Shapiro: It may very well be fair to say that the sanctions have worked to stop further advances. Certainly the strategy of creating a consensus with Europe has worked because we are now presenting a generally unified front.
This is a strategy I would call targeted and escalating sanctions. The strategy has clearly conveyed: This is not the end. So far, the sanctions have been imposed on individuals. These are much more effective in Russia than they would be in the U.S., because it is much more of an oligarchic regime
The next stage would be sanctions against their companies themselves. Those sanctions would have costs, more for Europe than for us. I think that step would only be taken if Putin turned around and reaccelerated the crisis.
TFT: What could undo the progress made so far?
Shapiro: Vladimir Putin getting up on the wrong side of the bed.
This is an unusual international crisis because so much of the outcome depends upon the state of mind of one individual -- an autocrat on top of an authoritarian regime.
You have to approach it understanding what the differences in the conditions or the political structure in Russia versus in the West. Putin faces no constraints from a legislature or from the press, which makes his state of mind more important than it would be for another leader.
One can also imagine another global crisis, probably in the Middle East, in which the US and Europe need the cooperation of Russia for something that’s of higher stakes. Putin could say, “All right, I’m going to help you out, but I’m taking another 15 percent of Ukraine and that’s the end.”
Is there room on the margin for him to take a little more? Probably under the right conditions, but he would have to have leverage, which another crisis could give him
TFT: How damaging have the sanctions been to the Russian economy?
Shapiro: Not very damaging yet, but again, the sanctions are really designed to put personal pressure on Putin from individuals and to signal a steady process of escalation.
The real damage to the Russian economy would be if foreign investors come to see the regime as not only unreliable, but in a permanent state of confrontation with the western governments. Russia is not a big economy. You take away oil and gas and there’s not much left there. They really need foreign direct investment. I think this has already done some long-term damage to the Russian economy, not from sanctions but from behavior of the government.
TFT: If further sanctions become necessary, and Russia retaliates by turning off the natural gas spigot, does Europe have any other viable options? For that matter, does Russia, given the degree to which energy exports fuel its economy?
There are a lot of people who have been trying to come up with viable options, but I don’t think that’s how Russia would retaliate. I think she would retaliate with the same kind of sanctions against the West.

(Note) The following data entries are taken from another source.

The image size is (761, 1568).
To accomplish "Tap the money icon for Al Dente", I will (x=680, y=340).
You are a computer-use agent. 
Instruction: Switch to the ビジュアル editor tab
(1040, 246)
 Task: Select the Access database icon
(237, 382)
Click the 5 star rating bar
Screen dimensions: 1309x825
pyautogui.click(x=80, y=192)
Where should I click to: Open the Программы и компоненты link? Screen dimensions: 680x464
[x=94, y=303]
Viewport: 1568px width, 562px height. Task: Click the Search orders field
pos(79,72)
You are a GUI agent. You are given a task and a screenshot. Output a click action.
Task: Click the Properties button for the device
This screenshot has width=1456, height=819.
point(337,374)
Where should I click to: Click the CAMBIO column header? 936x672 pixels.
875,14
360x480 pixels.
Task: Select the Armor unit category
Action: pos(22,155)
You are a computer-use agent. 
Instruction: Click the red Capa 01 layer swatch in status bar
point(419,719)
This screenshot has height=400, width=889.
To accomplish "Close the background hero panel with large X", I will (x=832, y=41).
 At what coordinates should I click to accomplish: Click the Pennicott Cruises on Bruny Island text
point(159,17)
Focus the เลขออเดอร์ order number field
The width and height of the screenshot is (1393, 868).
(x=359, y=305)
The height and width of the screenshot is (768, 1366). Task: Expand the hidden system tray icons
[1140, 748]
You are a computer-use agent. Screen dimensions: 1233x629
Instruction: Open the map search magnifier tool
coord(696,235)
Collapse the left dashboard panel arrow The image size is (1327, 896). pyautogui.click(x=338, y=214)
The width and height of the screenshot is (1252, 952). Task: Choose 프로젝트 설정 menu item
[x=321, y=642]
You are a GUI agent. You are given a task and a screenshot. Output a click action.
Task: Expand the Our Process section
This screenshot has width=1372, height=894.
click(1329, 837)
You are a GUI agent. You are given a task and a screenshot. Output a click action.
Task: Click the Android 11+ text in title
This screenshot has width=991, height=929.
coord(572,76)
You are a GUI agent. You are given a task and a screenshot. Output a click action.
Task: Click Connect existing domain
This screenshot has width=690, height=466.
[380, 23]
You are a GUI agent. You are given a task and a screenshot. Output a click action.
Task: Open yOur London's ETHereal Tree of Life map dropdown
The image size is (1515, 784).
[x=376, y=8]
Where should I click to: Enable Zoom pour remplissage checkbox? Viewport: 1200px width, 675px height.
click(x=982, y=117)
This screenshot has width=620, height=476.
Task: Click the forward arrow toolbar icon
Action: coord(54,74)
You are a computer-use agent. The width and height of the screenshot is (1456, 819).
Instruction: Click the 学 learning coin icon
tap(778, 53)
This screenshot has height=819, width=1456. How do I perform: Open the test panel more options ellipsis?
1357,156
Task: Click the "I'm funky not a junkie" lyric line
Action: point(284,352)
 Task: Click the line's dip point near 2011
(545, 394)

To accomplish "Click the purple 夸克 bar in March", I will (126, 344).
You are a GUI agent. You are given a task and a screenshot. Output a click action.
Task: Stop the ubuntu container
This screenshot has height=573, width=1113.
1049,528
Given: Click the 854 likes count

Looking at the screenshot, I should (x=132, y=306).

Her energy exports are a matter of central importance to the Russian economy, so she has done this in political disputes, but never for long, because it is very costly. If you don’t think you can depend upon [Russian natural gas exporter] Gazprom to deliver what it is contracted to deliver, then you figure out how not to do contracts with Gazprom. That’s what people have been doing. They are looking for alternative source.
Could Russia cut off gas to Ukraine, and let them freeze? First of all, that only works in the winter. But that’s really not a viable position for a country to take unless it is already a pariah and is satisfied with remaining a pariah. North Korea could do it, but Russia can’t.
TFT: Assuming Ukraine (less Crimea) remains one nation, how long might it take to get back to some sort of economic equilibrium?
Shapiro: The truth is Ukraine has been an economic basket case for quite some time. This whole thing was in part precipitated by the fact that Ukraine needs a bailout, and the question was whether it was going to be Europe bailing them out, or Russia.
Ukraine has the worst economic record of any developed country in the world over the past 20 years. Its GDP today is 30 percent less than it was when it gained its independence in 1991. Even Russia is 30 percent bigger than it was 20 years ago, and a place like Poland is a 130 percent bigger.
If they adopt some serious reforms they can begin to grow pretty quickly at a pretty good rate, with or without Crimea. Can they recover and begin to modernize the economy on a market basis? Of course they can. But it has the danger of increasing the political pressures as well.